Aim
Copy out the entries from the beginning through the line containing "Action: point(368,439)", inclusive, without altering any text. Omit the pictures from your answer.

Word and element location data
^^^^^^^^
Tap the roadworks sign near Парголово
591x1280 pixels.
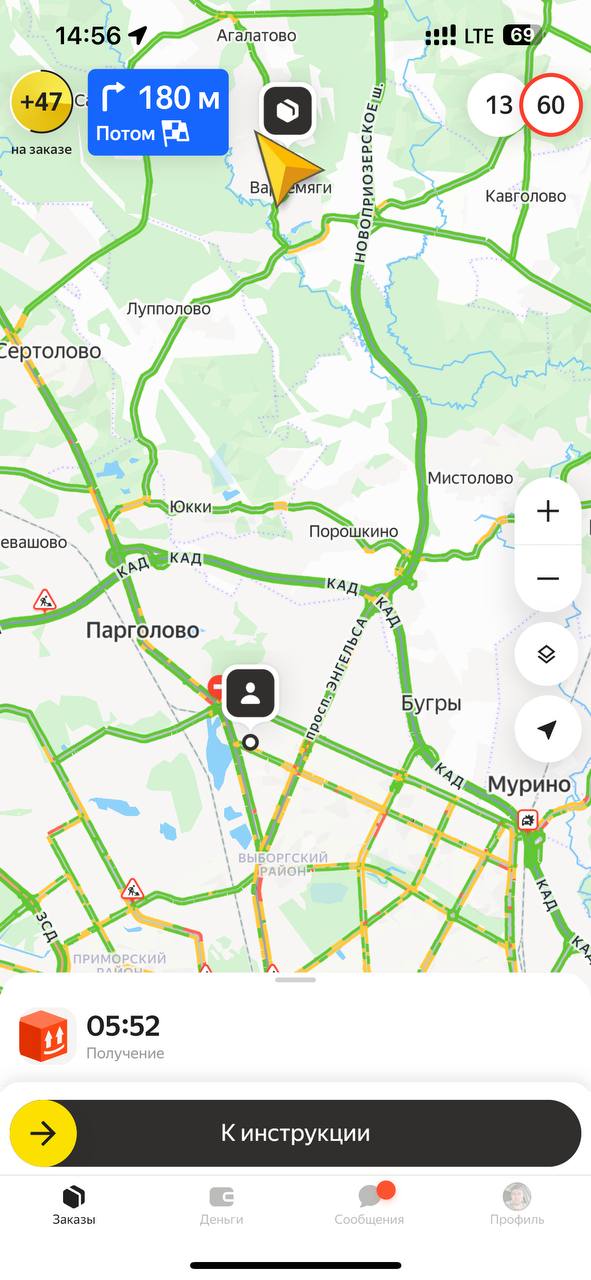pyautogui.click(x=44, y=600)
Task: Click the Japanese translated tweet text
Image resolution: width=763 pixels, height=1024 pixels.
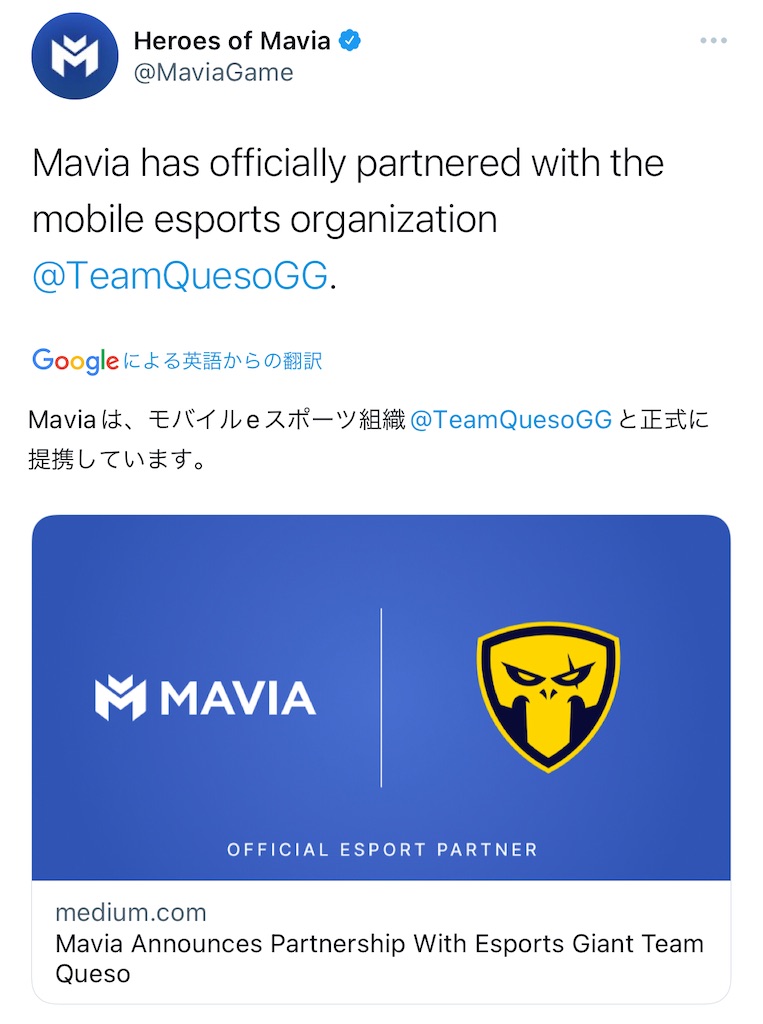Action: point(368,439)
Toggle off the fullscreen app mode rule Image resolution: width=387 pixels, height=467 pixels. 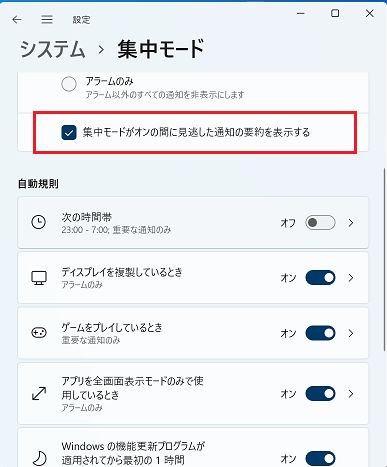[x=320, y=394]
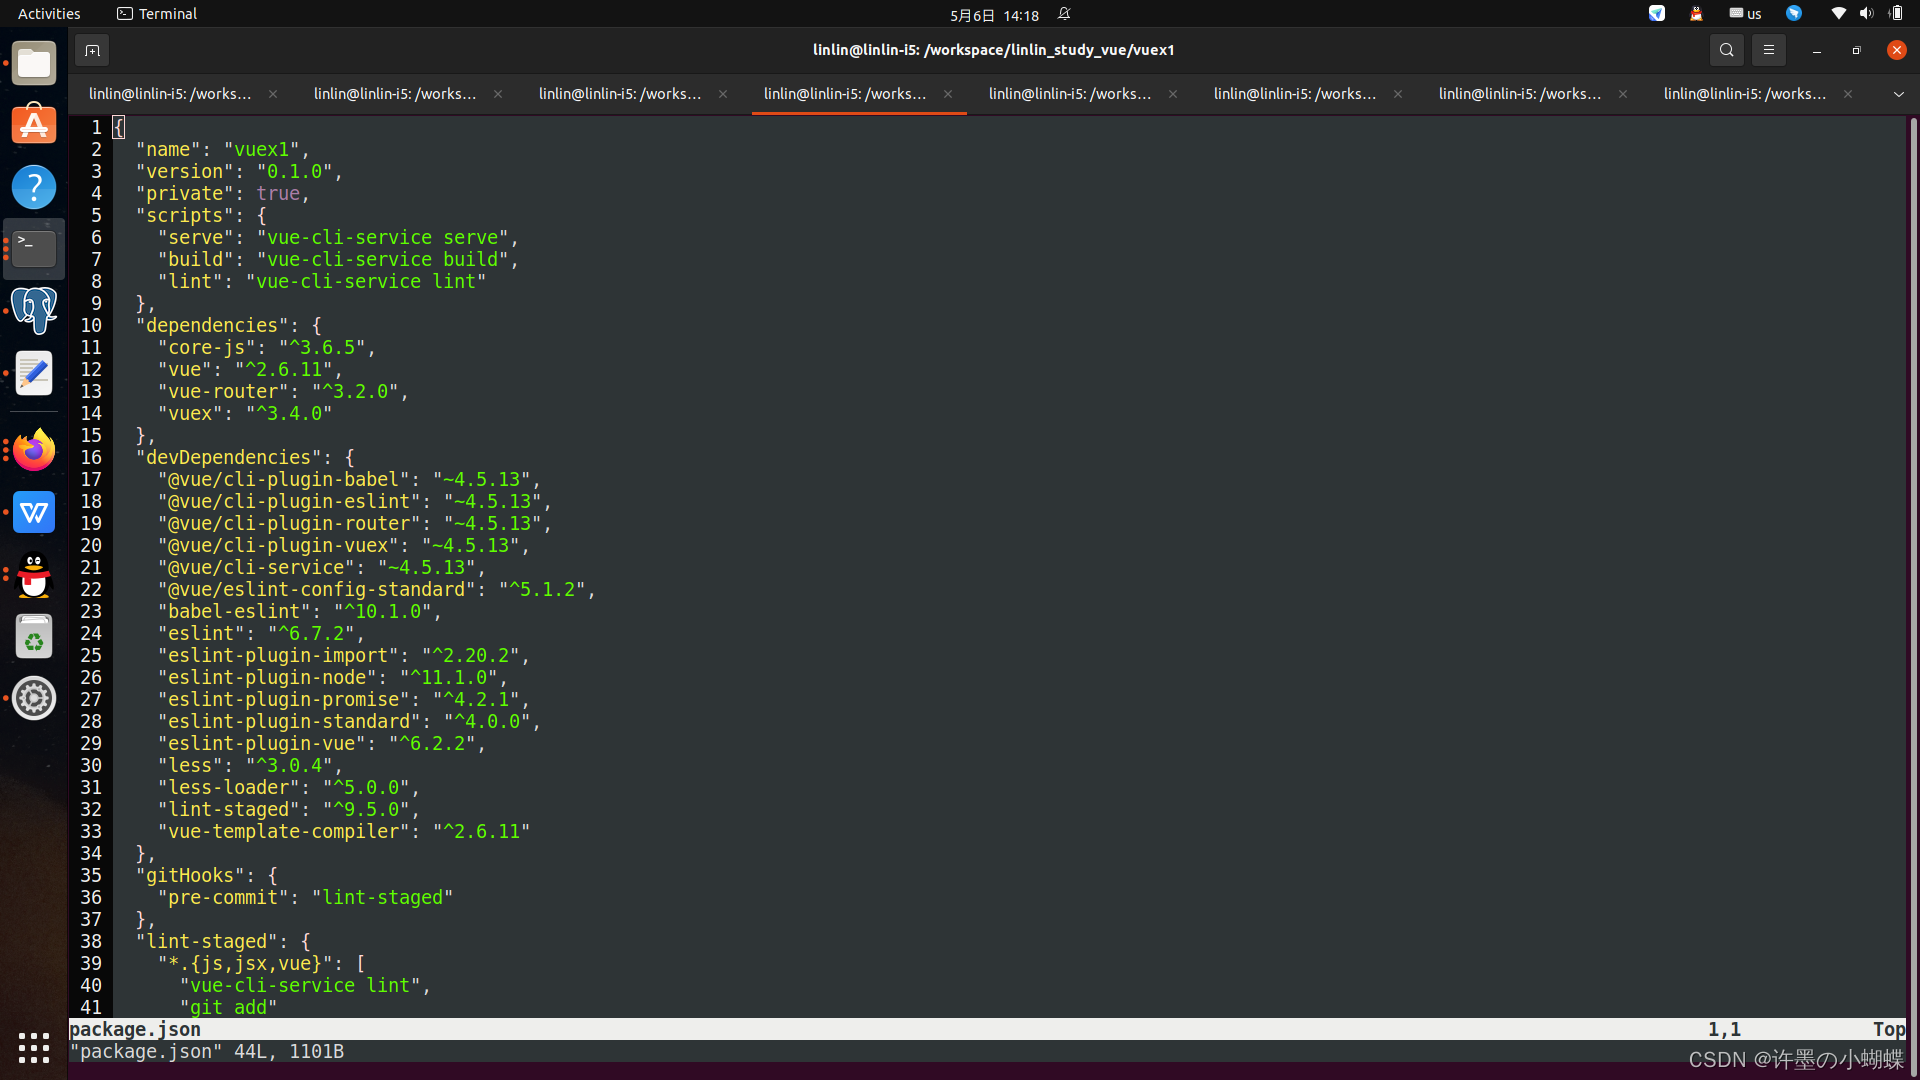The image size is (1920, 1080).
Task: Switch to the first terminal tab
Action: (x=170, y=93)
^^^^^^^^
Task response
Tap the roadworks sign near Парголово
591x1280 pixels.
pyautogui.click(x=44, y=600)
Task: Click the Japanese translated tweet text
Image resolution: width=763 pixels, height=1024 pixels.
Action: point(368,439)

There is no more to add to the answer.